Can someone help me? for a. i got 87.14 ohms

 

I didn't work it out, but doesn't your answer seem too high? I can see several direct paths between points A and x that have much lower resistance than your answer.

Problem A is easier than B, I think, because you have a lot of symmetry and you can simplify the circuit rather quickly.

There might be a trick for problem B too, but looking quickly I don't see it.

 

Can someone help me? for a. i got 87.14 ohms

You need to show your work. Without it, the most we can tell you is whether your answer is right or wrong. If it's wrong, we can't help you find where it is wrong or what you need to do differently because we can't see what you did period.

The first step is to redraw the circuit with the connections as described.

Then the second step should be to put bounds on the possible resistance values. Without even redrawing the circuit and just picking the most obvious path between Node A and Node x shows that the MAXIMUM resistance between those two nodes, even without making any of the described connections, is 60 Ω. With the connections there is a path that is only 40 Ω.

You also know that the absolute minimum resistance is 10 Ω and can actually bound it at 15 Ω very easily.

So before you begin you know the answer has to be between 15 Ω and 40 Ω.

The first problem can be done by inspection (particularly once it is redrawn) without using delta-wye transforms. But if you want (or are required) to use them, then the following article might help.

http://www.allaboutcircuits.com/technical-articles/delta-wye-transforms-behind-the-scenes/

 

is 87 too high? our instructor gave us a clue that we have to transform it twice to thrice. I'll just have to redraw it like you said and think of other ways.

 

You need to show your work. Without it, the most we can tell you is whether your answer is right or wrong. If it's wrong, we can't help you find where it is wrong or what you need to do differently because we can't see what you did period.

The first step is to redraw the circuit with the connections as described.

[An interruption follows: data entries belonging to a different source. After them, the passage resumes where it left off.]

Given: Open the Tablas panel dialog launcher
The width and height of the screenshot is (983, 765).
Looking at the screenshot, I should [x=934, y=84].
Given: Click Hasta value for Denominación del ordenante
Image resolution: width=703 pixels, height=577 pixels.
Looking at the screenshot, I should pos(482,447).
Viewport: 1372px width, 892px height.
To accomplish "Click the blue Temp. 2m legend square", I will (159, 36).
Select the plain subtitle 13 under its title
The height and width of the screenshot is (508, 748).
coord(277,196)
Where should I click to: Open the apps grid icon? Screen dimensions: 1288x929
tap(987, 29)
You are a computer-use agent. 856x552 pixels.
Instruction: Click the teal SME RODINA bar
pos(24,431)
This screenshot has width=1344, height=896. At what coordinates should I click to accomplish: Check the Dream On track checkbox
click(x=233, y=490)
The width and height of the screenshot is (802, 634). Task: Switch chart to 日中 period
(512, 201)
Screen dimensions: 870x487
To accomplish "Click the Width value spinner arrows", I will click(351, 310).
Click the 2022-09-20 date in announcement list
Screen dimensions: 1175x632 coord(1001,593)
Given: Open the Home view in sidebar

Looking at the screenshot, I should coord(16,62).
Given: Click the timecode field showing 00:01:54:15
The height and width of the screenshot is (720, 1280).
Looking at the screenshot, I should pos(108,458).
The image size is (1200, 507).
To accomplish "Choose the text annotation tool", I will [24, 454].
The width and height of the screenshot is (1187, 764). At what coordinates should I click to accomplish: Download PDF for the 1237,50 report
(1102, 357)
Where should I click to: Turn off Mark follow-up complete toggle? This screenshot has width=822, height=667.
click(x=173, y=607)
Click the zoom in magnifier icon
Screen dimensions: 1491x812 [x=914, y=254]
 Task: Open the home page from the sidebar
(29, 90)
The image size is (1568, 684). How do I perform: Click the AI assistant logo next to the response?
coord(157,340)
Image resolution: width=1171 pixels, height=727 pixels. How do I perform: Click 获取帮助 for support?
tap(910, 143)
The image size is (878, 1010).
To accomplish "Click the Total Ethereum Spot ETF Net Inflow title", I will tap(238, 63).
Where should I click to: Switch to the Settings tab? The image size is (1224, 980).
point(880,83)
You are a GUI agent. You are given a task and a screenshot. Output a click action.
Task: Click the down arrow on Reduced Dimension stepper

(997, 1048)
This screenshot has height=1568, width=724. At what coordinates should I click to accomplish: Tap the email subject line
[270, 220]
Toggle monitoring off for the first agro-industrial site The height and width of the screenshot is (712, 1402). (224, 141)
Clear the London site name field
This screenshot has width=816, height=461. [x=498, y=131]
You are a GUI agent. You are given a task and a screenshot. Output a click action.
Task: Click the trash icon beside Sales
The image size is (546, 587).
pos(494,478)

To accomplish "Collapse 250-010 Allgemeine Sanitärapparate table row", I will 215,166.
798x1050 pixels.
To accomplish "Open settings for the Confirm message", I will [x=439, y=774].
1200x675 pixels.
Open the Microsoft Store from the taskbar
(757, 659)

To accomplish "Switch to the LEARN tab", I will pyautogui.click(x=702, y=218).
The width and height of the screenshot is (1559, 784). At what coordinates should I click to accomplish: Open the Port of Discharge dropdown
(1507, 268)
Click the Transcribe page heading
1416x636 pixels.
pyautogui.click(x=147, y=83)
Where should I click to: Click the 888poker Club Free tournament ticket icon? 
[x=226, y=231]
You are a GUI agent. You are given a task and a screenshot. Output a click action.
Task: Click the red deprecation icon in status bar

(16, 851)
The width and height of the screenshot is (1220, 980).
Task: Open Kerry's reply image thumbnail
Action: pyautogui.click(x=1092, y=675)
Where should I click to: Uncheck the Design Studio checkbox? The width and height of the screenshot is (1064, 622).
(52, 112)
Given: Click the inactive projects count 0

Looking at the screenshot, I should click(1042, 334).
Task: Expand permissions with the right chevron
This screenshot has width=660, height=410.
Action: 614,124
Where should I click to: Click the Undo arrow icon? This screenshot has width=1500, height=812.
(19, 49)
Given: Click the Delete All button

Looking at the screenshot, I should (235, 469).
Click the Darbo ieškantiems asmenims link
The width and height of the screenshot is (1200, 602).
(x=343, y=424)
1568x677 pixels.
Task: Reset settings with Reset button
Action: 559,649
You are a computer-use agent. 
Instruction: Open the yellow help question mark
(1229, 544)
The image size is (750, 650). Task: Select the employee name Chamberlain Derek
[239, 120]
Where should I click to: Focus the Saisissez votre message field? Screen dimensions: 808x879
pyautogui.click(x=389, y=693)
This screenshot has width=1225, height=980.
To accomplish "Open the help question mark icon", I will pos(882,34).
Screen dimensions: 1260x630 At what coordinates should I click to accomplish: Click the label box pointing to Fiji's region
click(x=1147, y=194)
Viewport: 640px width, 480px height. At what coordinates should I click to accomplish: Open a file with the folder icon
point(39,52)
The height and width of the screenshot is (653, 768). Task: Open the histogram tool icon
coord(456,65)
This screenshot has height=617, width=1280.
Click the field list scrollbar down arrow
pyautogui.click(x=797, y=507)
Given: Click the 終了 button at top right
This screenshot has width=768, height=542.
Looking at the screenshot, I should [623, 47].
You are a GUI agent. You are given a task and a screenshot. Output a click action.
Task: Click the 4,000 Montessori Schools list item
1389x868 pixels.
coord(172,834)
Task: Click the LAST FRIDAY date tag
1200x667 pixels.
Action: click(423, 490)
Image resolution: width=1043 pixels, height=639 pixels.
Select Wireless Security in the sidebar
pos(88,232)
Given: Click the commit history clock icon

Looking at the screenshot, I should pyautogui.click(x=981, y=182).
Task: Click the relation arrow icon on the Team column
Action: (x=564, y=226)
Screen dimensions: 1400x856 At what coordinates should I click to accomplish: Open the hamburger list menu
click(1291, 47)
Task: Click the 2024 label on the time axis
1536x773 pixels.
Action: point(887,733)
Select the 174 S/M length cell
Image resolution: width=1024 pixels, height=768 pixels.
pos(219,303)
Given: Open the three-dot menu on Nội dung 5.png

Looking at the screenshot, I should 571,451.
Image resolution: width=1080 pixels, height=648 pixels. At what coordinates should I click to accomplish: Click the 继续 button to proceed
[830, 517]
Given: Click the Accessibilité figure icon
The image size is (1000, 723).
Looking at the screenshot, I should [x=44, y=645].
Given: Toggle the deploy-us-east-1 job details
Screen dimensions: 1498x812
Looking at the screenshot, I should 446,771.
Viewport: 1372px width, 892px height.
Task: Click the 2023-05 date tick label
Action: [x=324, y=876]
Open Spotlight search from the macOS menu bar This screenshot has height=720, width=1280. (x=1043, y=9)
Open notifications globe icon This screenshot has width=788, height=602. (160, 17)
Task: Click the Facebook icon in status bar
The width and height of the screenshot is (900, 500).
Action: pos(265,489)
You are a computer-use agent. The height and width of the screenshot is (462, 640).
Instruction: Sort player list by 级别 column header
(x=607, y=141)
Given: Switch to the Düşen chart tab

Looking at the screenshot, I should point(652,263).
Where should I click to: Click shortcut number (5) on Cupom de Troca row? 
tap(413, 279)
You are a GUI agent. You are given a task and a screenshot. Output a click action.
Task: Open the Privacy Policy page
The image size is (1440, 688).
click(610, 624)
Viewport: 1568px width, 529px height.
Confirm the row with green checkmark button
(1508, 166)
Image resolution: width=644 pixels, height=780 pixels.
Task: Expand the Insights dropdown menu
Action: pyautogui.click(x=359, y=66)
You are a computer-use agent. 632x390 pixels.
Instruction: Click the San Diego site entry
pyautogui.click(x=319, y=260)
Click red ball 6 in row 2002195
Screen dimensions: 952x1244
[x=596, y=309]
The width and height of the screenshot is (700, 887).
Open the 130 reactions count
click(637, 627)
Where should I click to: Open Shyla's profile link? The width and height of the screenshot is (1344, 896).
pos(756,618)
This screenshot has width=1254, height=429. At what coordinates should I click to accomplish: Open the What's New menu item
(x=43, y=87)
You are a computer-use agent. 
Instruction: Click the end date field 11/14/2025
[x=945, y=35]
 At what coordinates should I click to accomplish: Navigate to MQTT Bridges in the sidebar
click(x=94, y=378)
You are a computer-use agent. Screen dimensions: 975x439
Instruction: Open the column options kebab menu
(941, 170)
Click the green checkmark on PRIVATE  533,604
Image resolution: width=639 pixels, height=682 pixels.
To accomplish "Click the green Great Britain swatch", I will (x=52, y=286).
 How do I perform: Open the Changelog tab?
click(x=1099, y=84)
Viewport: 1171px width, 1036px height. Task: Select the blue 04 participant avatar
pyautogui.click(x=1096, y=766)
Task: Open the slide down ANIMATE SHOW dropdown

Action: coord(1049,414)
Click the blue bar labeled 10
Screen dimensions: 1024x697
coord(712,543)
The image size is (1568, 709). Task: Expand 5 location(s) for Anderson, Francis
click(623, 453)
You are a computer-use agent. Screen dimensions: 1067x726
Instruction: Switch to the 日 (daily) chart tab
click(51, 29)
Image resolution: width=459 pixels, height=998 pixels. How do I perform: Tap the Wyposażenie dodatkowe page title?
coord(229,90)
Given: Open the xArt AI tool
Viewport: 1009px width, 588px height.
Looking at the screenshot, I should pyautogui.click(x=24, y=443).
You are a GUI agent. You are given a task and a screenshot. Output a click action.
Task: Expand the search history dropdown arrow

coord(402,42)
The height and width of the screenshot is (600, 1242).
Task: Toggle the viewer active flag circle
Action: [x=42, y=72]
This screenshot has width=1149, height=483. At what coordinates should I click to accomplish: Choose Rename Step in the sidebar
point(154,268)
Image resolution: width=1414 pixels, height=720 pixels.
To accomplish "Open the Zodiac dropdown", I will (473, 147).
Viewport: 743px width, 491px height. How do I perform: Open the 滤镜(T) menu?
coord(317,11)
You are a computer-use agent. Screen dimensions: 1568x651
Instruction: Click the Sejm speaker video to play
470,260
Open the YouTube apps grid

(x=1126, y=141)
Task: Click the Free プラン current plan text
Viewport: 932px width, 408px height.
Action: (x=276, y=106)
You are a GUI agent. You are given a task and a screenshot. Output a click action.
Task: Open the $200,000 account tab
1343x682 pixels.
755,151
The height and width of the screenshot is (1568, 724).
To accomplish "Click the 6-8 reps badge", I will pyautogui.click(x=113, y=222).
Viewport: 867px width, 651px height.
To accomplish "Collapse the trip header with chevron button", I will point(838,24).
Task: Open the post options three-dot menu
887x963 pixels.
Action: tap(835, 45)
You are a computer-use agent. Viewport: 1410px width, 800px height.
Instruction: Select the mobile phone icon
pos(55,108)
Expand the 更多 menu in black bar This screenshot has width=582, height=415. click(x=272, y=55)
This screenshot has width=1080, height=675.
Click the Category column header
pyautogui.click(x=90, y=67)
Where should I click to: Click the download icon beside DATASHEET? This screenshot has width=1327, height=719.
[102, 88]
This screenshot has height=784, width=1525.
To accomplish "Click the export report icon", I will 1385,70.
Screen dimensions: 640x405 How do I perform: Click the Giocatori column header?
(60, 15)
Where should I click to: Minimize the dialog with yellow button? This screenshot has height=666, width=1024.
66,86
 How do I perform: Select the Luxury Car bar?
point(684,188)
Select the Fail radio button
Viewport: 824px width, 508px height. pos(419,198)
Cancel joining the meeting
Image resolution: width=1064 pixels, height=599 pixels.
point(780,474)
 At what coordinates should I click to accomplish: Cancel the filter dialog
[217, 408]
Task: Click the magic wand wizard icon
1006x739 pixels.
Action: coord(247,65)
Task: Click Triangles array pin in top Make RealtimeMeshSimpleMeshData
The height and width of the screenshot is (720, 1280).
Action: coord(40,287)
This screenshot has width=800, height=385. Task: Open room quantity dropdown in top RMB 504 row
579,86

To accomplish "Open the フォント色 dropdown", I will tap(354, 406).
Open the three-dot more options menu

Then the second step should be to put bounds on the possible resistance values. Without even redrawing the circuit and just picking the most obvious path between Node A and Node x shows that the MAXIMUM resistance between those two nodes, even without making any of the described connections, is 60 Ω. With the connections there is a path that is only 40 Ω.

You also know that the absolute minimum resistance is 10 Ω and can actually bound it at 15 Ω very easily.

So before you begin you know the answer has to be between 15 Ω and 40 Ω.

The first problem can be done by inspection (particularly once it is redrawn) without using delta-wye transforms. But if you want (or are required) to use them, then the following article might help.

http://www.allaboutcircuits.com/technical-articles/delta-wye-transforms-behind-the-scenes/

i really find it hard to redraw it. any other hints sir?

 

i got 28.3333

 

is 87 too high? our instructor gave us a clue that we have to transform it twice to thrice. I'll just have to redraw it like you said and think of other ways.

Consider just the red path between A and x. What is the resistance of that path? Since any other paths are going to be, at least in part, in parallel with this path, you know that total resistance from A to x has to be less than the resistance of this path.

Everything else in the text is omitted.